Data breaches are common nowadays. With work and most personal activities and business operations done online, there has also been a massive increase in hacking and other malicious attacks aimed to steal information and other data.
In fact, last June, the RockYou 2021 data breach leaked over 8.4 billion passwords in one of the biggest online attacks in recent memory.
Now, in an updated research from Have I Been Pawned (via Mozilla), some of the most common passwords that people use have been revealed. Apparently, several people liketo use superhero names as their passwords, with millions using Superman, Batman and more as their passcodes.
In return, Earth's mightiest heroes prove to have no chance against hackers and data breaches.
Superhero Passwords Leaked in Data Breach 2021
As mentioned, superhero passcodes have been frequently used, based on the data gathered by Have I Been Pawned. For those unaware, Have I Been Pawned is an online tool or website that allows users to check if their personal information have been exposed in data breaches or hacking attacks--which is the reason why they have information on the data that have been leaked.
Based on their research, below are the most common superhero names used as passwords and how many people actually used them. Unsuprisingly, aside from Superman and Batman, Spider-Man, Wolverine and Iron-Man topped the list and rounded out the Top 5.
Here's the full list:
- Superman: 368,397
- Batman: 226,327
- Spider-man: 160,030
- Wolverine: 53,745
- Ironman: 44,175
- Wonder Woman and Daredevil: 21,256
- Thor: 7,133
- Marvel's Black Widow and Black Panther: 4,507
- Captain America: 689
Aside from the superhero names, the characters' real identities were also used as passcodes. Wolverine's name as James Howlett ranked as the most used passcode in terms of real identities. It has 30,479 number of passcode users.

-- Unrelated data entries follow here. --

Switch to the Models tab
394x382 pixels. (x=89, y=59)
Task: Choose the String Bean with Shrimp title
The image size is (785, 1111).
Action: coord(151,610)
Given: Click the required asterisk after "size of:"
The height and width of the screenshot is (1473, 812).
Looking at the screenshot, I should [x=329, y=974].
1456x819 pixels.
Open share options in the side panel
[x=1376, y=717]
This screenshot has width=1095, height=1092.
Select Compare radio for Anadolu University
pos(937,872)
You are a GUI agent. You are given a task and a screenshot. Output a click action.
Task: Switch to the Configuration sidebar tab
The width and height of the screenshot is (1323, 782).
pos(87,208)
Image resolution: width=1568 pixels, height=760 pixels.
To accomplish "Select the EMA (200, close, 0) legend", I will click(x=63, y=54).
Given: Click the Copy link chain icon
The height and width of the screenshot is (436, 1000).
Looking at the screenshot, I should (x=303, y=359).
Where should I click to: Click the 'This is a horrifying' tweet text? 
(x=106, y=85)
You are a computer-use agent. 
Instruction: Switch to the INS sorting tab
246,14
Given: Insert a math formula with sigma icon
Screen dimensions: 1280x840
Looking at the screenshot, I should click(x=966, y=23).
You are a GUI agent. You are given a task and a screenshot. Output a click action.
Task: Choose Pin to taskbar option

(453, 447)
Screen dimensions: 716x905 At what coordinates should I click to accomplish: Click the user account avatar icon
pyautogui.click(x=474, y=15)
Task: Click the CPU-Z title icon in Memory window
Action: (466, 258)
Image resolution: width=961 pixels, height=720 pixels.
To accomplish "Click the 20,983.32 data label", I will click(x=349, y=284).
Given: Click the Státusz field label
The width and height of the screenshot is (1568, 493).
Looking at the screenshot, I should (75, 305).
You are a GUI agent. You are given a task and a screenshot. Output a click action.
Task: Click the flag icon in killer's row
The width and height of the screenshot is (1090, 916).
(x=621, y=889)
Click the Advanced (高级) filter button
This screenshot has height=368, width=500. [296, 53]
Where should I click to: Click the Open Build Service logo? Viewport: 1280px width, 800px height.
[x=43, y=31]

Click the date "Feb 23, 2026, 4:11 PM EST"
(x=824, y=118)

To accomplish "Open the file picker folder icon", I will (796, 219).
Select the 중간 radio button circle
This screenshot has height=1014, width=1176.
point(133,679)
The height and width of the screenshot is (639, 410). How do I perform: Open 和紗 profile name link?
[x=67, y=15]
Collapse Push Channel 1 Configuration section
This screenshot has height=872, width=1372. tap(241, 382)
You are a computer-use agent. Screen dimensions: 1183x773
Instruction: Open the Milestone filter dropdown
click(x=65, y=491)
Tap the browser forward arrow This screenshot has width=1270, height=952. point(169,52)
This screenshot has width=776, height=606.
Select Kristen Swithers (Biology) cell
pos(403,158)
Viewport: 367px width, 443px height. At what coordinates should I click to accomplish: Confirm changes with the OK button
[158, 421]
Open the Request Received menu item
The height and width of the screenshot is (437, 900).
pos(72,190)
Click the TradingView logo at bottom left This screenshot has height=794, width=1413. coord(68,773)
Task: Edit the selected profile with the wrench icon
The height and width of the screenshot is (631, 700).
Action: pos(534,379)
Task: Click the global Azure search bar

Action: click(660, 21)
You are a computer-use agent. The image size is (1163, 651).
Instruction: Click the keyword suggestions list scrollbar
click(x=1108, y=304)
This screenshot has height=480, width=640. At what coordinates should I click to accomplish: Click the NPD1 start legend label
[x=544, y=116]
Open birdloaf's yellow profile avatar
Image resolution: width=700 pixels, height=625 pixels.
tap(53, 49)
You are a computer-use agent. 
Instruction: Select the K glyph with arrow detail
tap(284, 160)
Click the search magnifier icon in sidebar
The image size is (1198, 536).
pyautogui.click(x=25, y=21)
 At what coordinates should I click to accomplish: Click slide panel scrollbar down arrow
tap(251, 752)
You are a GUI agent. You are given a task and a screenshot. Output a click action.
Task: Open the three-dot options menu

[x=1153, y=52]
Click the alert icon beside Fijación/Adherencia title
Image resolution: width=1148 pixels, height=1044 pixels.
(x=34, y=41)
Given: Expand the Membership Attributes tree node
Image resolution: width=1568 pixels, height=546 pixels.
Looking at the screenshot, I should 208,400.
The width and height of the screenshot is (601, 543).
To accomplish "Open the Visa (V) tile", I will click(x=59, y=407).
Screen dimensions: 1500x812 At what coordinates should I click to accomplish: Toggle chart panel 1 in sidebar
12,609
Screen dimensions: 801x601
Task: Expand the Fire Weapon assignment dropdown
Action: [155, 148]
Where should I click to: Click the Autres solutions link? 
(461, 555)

Second on the list is Superman's Clark Kent, which has 4,919 users. Of course Bruce Wayne ranks third placer, with Peter Parker and Tony Stark placing fourth and fifth respectively.
Disney Princesses Passwords Were Also Affected
For what it's worth, it's not only superheroes that are often used in passwords. Even Disney Princesses were not able to escape.
In 2019, ZDNet reported that thousand of Disney Plus accounts were up for sale ranging from $3 to $11--far from Disney Plus' original price of $7.99 per month subscription and $79.98 per year. ZDNet pointed out that they saw several Disney Plus accounts being sold in hacking forums.
Curious for the user'ssubscription, ZDNet emailed some account owners to check if the said accounts on Disney Plus are still active. Two of the users confirmed that it was theirs and still active.
In relation to this, a study from Have I Been Pawned (via Mozilla) revealed that several users affected by the data breach had passwords using Disney princesses. The study confirmed that these 12 Disney princesses showed up in the passwords leaked:
- Jasmine: 192,023
- Aurora: 49,763
- Cinderella: 31,774
- Belle: 18,657
- Ariel: 15,431
- Snow White: 13,253
- Pocahontas: 7,915
- Merida: 7,884
- Rapunzel: 6,011
- Tiana: 2,532
- Mulan: 1,478
- Moana: 733
Aside from Disney princesses' names, these Disney words were also included on the list:
- Princess: 484,475
- Star Wars: 175,762
- Disney: 62,925
- Peter Pan: 42,391
- Lion King: 31,504
- Mickey Mouse: 18,943
- Gaston: 15,259
- Fantasia: 13,383
- Frozen: 10,495
Changing passwords is a must, especially in this day and age where most people do everything online. As the Mozilla blog noted, using the same password for an account that has been breached and leaked exposes the user to malicious actors who can take advantage of their accounts once again.